DIRECTIONS FOR THIS TASK: Could you copy exactly the lines from the one containing "678x616 pixels. Task: Open" through the last line of the records below, leaving out any pictures?

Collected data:

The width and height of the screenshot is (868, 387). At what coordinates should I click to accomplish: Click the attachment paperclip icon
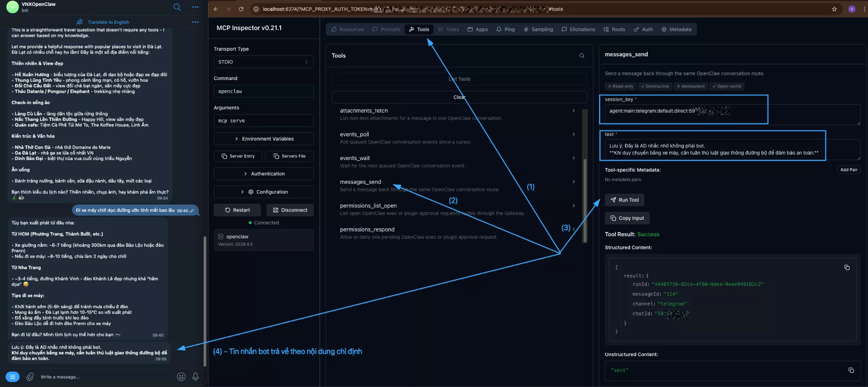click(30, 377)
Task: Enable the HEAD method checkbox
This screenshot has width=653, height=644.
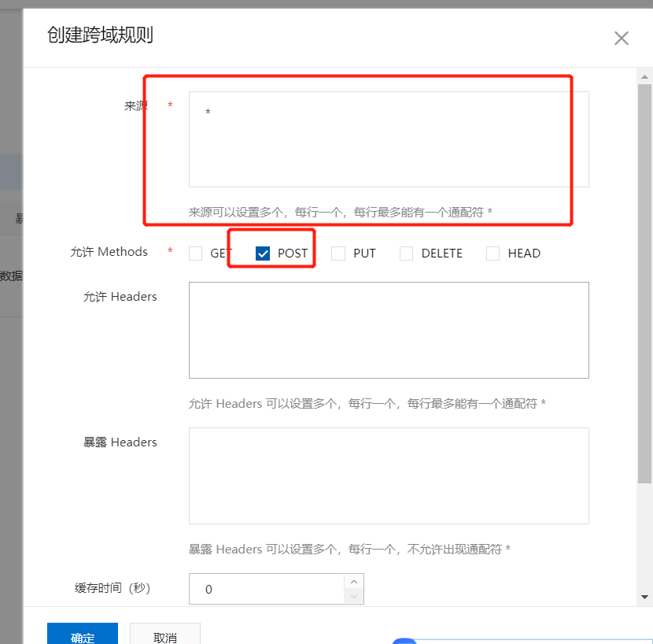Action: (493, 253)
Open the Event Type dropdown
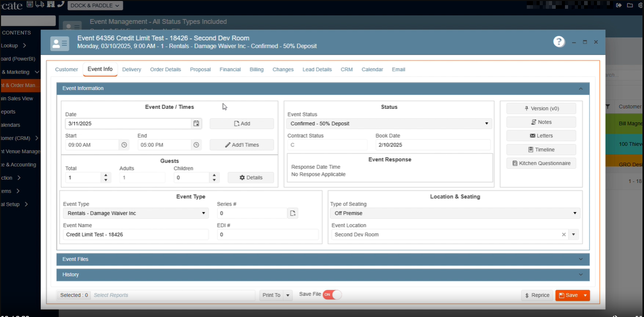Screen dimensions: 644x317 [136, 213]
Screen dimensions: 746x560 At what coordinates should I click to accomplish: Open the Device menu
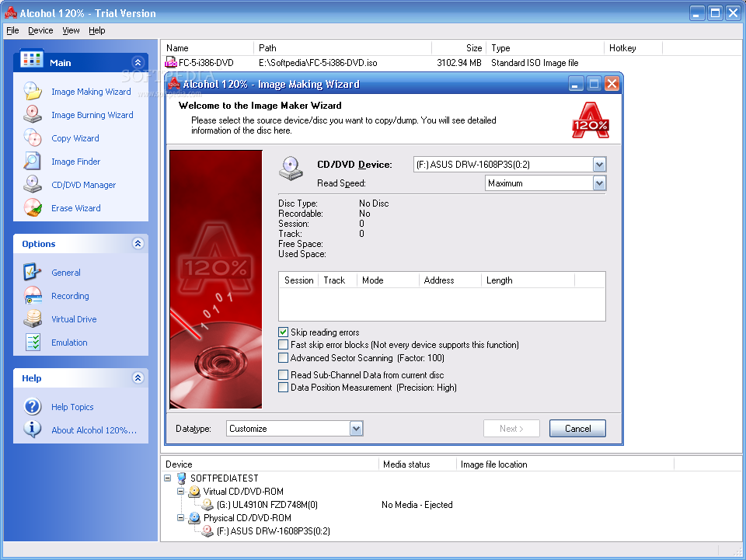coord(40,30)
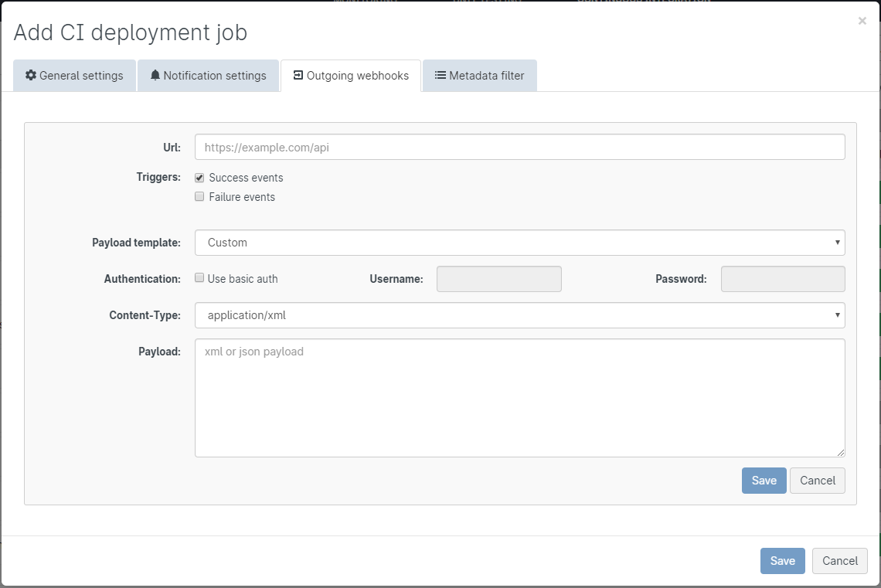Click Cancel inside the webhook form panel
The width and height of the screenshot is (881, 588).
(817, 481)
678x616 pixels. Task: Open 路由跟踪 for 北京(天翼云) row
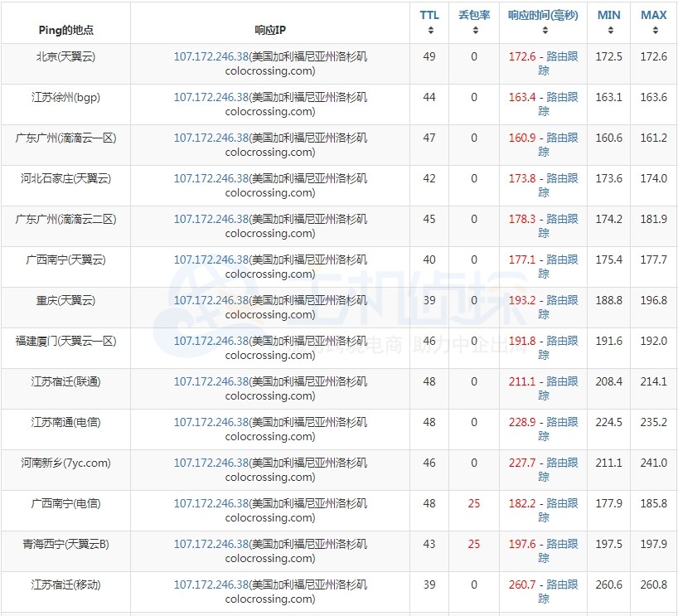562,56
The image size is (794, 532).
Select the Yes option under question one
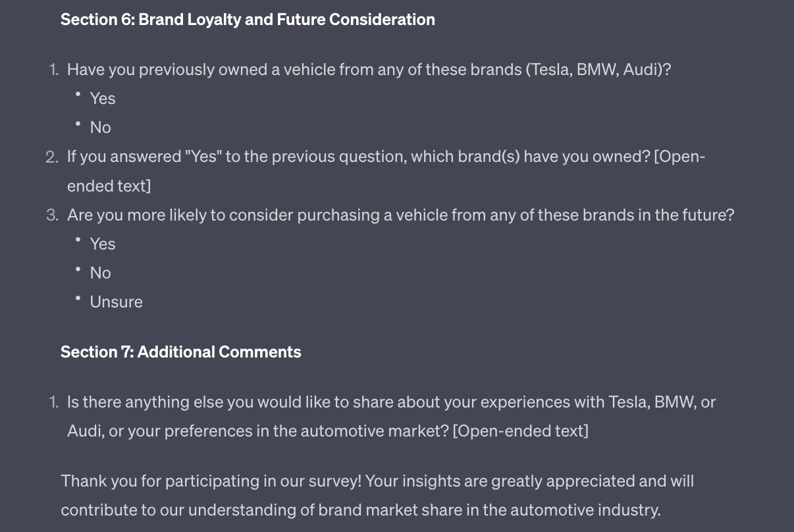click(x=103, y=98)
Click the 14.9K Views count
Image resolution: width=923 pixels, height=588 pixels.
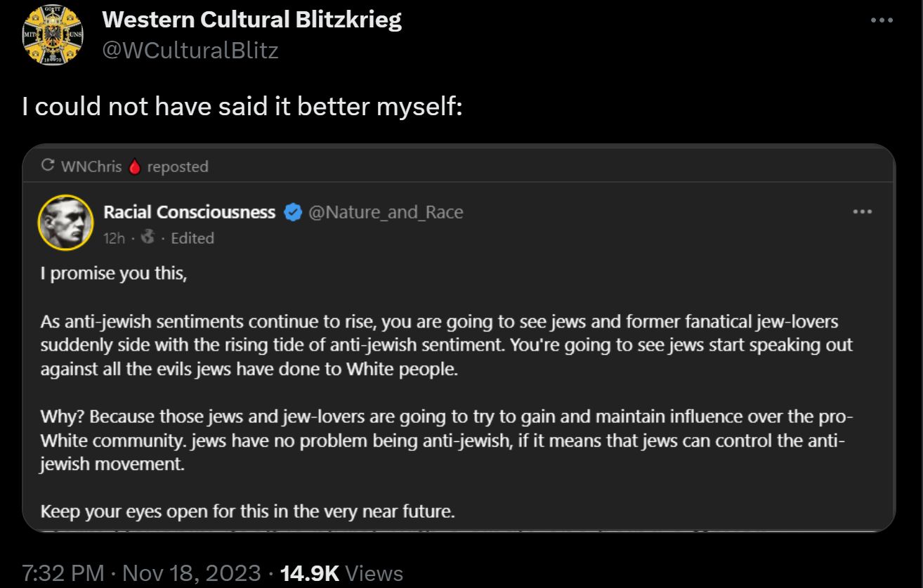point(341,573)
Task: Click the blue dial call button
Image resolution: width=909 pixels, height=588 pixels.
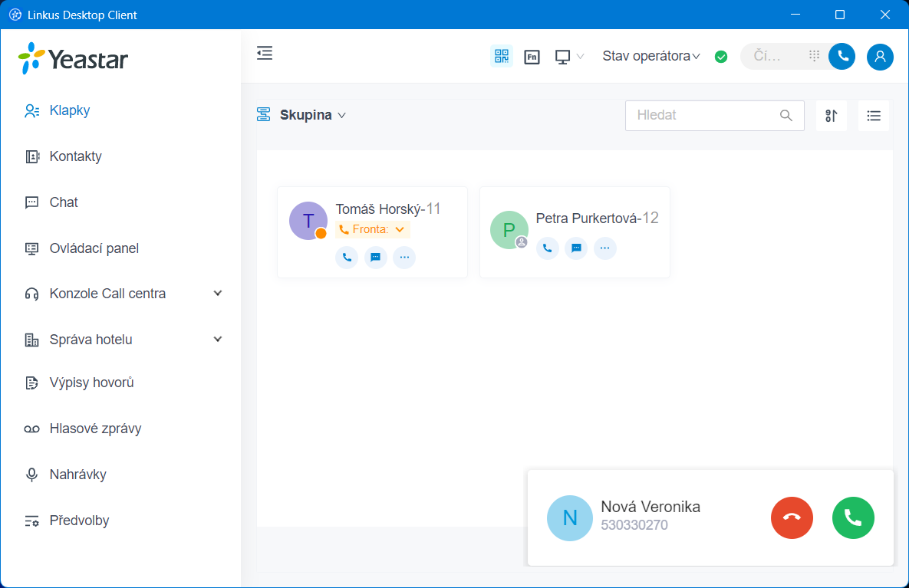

EXERCISE OUTPUT:
678x616 pixels. Task: Open 路由跟踪 for 北京(天翼云) row
562,56
The image size is (794, 532).
Select the Yes option under question one
click(x=103, y=98)
Click the 14.9K Views count
Image resolution: width=923 pixels, height=588 pixels.
point(341,573)
Task: Click the blue dial call button
Image resolution: width=909 pixels, height=588 pixels.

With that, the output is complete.